*Extract provided*
Skip to content
New issue

Have a question about this project? Sign up for a free GitHub account to open an issue and contact its maintainers and the community.

By clicking “Sign up for GitHub”, you agree to our terms of service and privacy statement. We’ll occasionally send you account related emails.

Already on GitHub? Sign in to your account

Installation documentation and issues #5

Closed
rabernat opened this issue Jul 29, 2020 · 23 comments
Closed

Installation documentation and issues #5

rabernat opened this issue Jul 29, 2020 · 23 comments

Comments

@rabernat
Copy link

This issue is in reference to my JOSS review of your paper (openjournals/joss-reviews#2407).

I am trying to understand the recommended installation procedure for this package.

On one hand, you seem to provide a pip package with dependencies:

IPART/setup.py

Lines 14 to 22 in 6bbf452

install_requires=[
"cdms2",
"matplotlib",
"scipy",
"scikit-image",
"pandas",
"cdutil",
"basemap",
"networkx",

On the other hand, your installation instructions don't mention pip and instead recommend manually creating a new conda environment from scratch. The instructions are mostly about how to create conda environments. This does not adhere to best practices for distributing python code. For example, what if you want to use this package in an existing environment? Do you have to create a new environment?

A better solution would be to provide working pip and / or conda-forge packages which automatically check for and, if needed, install the required dependencies on installation. This would allow the user to simply run pip install ipart or conda install -c conda-forge ipart. Could you provide a pip or conda-forge package for this software?

A related issue is whether the user is required to clone the master repository in order to use the software. I notice that there are various scripts and notebooks that are part of the repo but not the package itself. Are these required or optional. Again, this is not a standard practice for scientific python software. I recommend that users only be required to interact with the git repository if they wish to contribute to IPART development. Otherwise a pip / conda install should be sufficient to use the software.

Making these changes would also help resolve #2.

@rabernat
Copy link
Author

To support these suggestions, here are some references about how to properly package python software:

@Xunius
Copy link
Collaborator

Xunius commented Jul 30, 2020

@rabernat Thanks for the comments. I ran into some difficulties addressing these issues.

I tried to upload to PyPI, but it seems that basemap is no longer install-able using pip:

(test) 😷:~$ pip3 install basemap
ERROR: Could not find a version that satisfies the requirement basemap (from versions: none)
ERROR: No matching distribution found for basemap

So it won't work as a dependency.

Then I tried building a conda package, but failed again. Previously I managed to conda-build a cdat-lite based version for py2, I don't know what changes I made that make the new attempts fail. The trackback starts from a line of license='GPL-3 (see below), which is really confusing.

*Data entries*

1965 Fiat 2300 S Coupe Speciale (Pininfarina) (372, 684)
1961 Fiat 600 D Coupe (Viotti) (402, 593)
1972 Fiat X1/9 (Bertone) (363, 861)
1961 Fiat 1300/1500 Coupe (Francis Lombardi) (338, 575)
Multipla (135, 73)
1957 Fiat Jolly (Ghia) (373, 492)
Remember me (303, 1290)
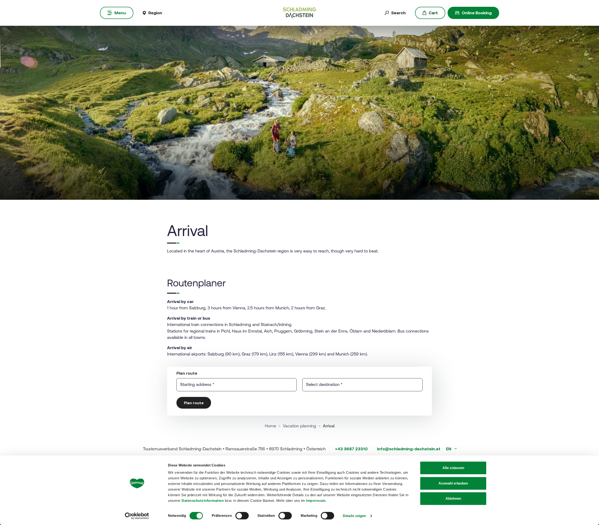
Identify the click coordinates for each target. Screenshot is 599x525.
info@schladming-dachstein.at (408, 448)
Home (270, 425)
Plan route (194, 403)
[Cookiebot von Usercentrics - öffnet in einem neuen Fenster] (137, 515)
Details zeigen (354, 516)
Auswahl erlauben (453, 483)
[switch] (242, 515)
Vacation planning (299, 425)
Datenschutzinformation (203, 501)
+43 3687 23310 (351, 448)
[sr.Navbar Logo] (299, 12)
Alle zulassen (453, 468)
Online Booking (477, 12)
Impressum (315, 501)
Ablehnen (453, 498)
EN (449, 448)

...

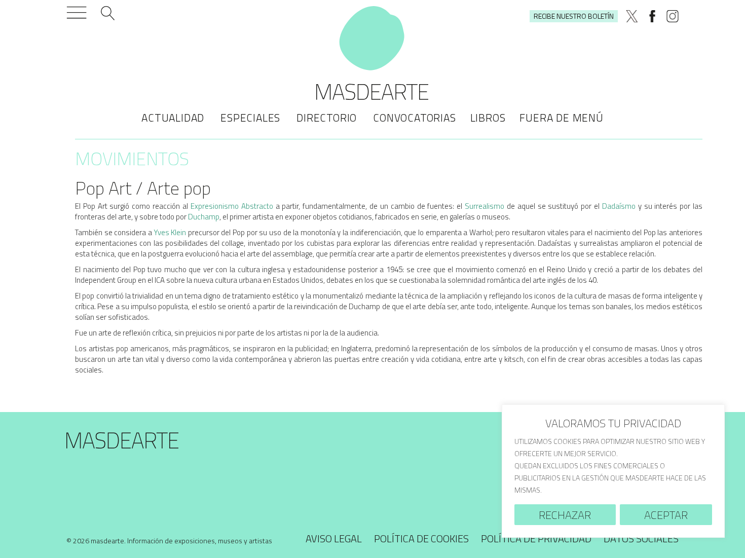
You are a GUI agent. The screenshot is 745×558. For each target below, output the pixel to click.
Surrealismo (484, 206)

---

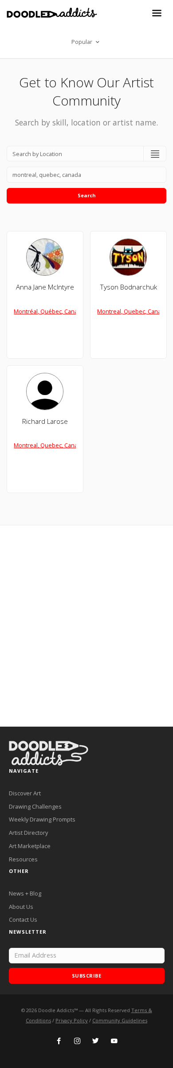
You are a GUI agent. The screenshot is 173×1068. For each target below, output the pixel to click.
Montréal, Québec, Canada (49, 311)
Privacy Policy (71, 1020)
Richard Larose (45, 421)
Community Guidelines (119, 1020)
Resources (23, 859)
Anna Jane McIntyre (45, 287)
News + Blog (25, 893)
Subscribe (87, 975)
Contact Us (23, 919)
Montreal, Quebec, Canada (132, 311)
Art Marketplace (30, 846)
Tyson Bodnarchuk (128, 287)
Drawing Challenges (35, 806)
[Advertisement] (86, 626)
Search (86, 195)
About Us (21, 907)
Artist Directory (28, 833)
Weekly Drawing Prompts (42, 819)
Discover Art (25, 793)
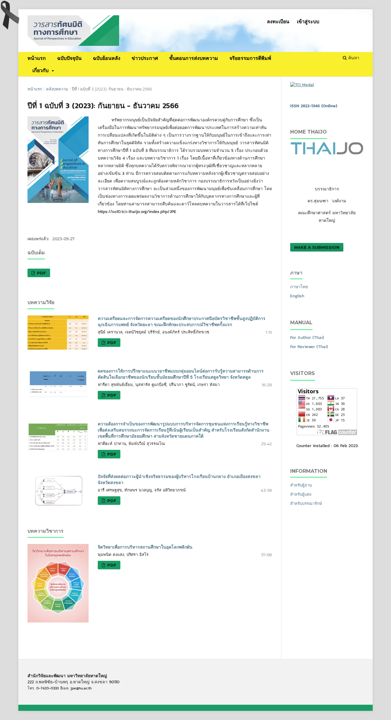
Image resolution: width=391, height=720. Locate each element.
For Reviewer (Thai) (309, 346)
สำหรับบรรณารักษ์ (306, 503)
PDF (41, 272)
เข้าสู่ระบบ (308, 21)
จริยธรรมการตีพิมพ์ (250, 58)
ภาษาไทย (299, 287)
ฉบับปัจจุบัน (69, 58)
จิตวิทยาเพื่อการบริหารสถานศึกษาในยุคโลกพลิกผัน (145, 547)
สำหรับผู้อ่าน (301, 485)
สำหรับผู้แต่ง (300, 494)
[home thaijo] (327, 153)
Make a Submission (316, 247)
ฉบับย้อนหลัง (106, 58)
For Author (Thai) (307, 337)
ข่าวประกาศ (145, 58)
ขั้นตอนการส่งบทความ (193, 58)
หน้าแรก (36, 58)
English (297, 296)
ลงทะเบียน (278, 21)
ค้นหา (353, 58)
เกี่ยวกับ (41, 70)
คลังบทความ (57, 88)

*Tasks to complete*
A - Do these statements agree with the issue thread? Answer yes or no for each and quote the words of the thread that decide it. (i) The reviewer recommends that users interact with the git repository only if they wish to contribute to IPART development. (ii) Xunius managed to upload the package to PyPI. (iii) The installation instructions recommend installing with pip.
B - Write out the records again from the line with "1965 Fiat 2300" to the line with "Ablehnen (453, 498)", including both of those lines, and offset each coordinate by adding 28 to both of its numbers. Keep the request line unchanged, and leave out the picture.

*Exercise answers*
A -
(i) Yes: "I recommend that users only be required to interact with the git repository if they wish to contribute to IPART development."
(ii) No: "I tried to upload to PyPI, but it seems that basemap is no longer install-able using pip"
(iii) No: "your installation instructions don't mention pip and instead recommend manually creating a new conda environment from scratch."

B -
1965 Fiat 2300 S Coupe Speciale (Pininfarina) (400, 712)
1961 Fiat 600 D Coupe (Viotti) (430, 621)
1972 Fiat X1/9 (Bertone) (391, 889)
1961 Fiat 1300/1500 Coupe (Francis Lombardi) (366, 603)
Multipla (163, 101)
1957 Fiat Jolly (Ghia) (401, 520)
Remember me (331, 1318)
Identify the click coordinates for each target. Screenshot is 599x525.
info@schladming-dachstein.at (436, 476)
Home (298, 453)
Plan route (222, 431)
[Cookiebot von Usercentrics - öffnet in einem neuen Fenster] (165, 543)
Details zeigen (382, 544)
Auswahl erlauben (481, 511)
[switch] (270, 543)
Vacation planning (327, 453)
Datenschutzinformation (231, 529)
+43 3687 23310 (379, 476)
[sr.Navbar Logo] (327, 40)
Alle zulassen (481, 496)
Online Booking (505, 40)
Impressum (343, 529)
Ablehnen (481, 526)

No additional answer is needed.